# HOW TO COMPLETE THIS TASK
Since only the total is wanted, give the number of lines in the listing below that hold the string "agent" and add nothing.

# PROVIDED DATA
=====
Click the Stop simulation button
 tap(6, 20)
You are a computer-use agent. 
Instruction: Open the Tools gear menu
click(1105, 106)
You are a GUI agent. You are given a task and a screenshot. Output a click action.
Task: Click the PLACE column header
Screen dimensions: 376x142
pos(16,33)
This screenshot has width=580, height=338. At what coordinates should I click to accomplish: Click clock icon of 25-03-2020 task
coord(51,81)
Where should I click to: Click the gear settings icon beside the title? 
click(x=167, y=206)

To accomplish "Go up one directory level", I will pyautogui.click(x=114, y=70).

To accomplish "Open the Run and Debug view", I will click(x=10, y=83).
=====
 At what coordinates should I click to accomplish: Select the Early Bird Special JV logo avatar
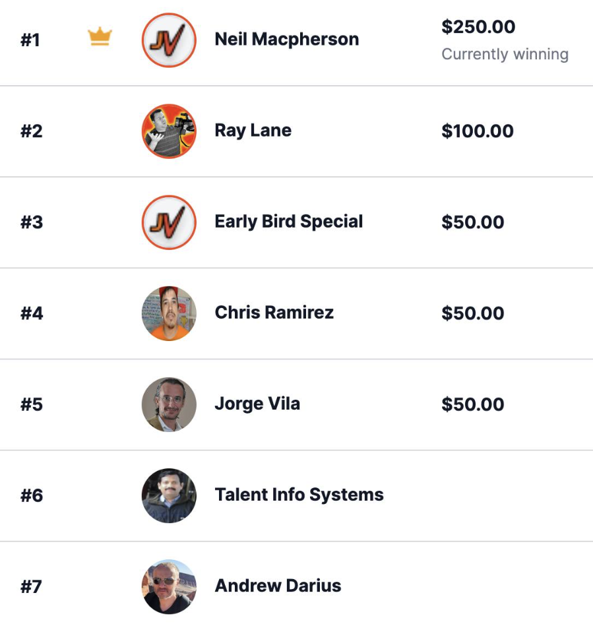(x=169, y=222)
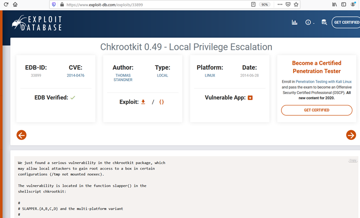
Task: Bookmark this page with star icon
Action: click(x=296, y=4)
=====
# WRITTEN ANSWER
2